Dalton is the King of Piedmont, northern Italy, and presides over a castle that knocks spots off Versailles. He falls heavily for the wife of his chamberlain (Stephanie Freiss), to the point that he neglects his duties and plunges Piedmont into war with France. This king is Lear with rouge; vain, glorious, naive and ultimately dead. But his death isn't the important thing. It's the way he dies that matters.
IT'S based on a true story and is not short on thrills, but 83 Hours Till Dawn (STAR Plus, 2.00am) could have done with a script. An heiress is kidnapped by a couple of professional psychopaths and incarcerated in a purpose-built tomb. Either they get the money, or she gets her air supply cut off.
TDM in Macau is showing The Outsiders (Channel 2, 8.45pm), the original bratpack film, made by Francis Ford Coppola in 1983 and starring Matt Dillon, Ralph Macchio, Patrick Swayze, Rob Lowe, Emilio Estevez and Tom Cruise. We see life in 60s Oklahoma through the eyes of C Thomas Howell, who likes poetry and Gone With The Wind.
Author S E Hinton, on whose book the film is based, makes a cameo, as does the man with the vocal chords made from broken glass, Tom Waits.
FILMS on Cable Movie Channel: Powerful Four (9.00pm). Hong Kong in the 1950s and corruption is rife, so nothing much has changed. Four righteous police officers team up to fight underworld forces. The star-studded cast includes Hong Kong idols such as Danny Lee, Simon Yam, Ken Cheng Juk-sze and Lee Chi-hung.

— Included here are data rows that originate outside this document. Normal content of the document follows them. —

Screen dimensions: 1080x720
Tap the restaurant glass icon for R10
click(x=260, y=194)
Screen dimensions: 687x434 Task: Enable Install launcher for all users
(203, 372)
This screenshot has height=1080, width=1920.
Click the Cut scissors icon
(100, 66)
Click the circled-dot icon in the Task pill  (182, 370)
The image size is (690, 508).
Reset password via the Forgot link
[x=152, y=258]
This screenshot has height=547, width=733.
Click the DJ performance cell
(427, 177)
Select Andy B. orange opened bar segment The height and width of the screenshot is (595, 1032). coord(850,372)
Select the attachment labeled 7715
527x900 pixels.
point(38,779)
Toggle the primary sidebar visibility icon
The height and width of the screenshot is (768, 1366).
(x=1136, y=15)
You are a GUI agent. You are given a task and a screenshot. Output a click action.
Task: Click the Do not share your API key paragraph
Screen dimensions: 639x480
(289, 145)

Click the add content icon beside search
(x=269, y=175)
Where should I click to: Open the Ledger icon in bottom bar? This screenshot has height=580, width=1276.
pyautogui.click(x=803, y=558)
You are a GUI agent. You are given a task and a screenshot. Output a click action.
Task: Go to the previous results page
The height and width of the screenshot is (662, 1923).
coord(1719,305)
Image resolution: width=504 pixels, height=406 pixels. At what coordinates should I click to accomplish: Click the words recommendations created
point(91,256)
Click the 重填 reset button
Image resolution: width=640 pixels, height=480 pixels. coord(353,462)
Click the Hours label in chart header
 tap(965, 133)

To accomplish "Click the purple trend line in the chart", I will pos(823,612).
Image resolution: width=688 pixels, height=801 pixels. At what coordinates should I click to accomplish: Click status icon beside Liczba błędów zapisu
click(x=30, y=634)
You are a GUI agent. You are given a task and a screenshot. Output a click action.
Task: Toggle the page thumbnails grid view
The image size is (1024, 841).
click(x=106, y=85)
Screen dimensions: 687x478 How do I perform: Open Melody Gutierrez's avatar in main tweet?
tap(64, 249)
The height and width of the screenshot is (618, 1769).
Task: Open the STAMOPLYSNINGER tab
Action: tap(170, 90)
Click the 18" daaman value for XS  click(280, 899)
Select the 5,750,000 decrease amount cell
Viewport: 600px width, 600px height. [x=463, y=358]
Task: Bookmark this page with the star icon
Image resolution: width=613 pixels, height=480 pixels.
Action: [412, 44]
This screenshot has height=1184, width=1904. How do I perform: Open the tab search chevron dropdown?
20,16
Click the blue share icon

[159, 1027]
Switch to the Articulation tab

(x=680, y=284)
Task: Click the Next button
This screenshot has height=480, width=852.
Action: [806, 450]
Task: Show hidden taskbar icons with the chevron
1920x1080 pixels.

I've Heard The Mermaids Singing (1.00am). A strange one this. Slight but impressive first feature from writer-director Patricia Rozema, with Sheila McCarthy as a young woman who has never really been successful at anything - she's organisationally impaired - but lands a job as assistant to an intellectual art gallery owner whom she comes to idolise. The story wanders, but redeems itself at the end.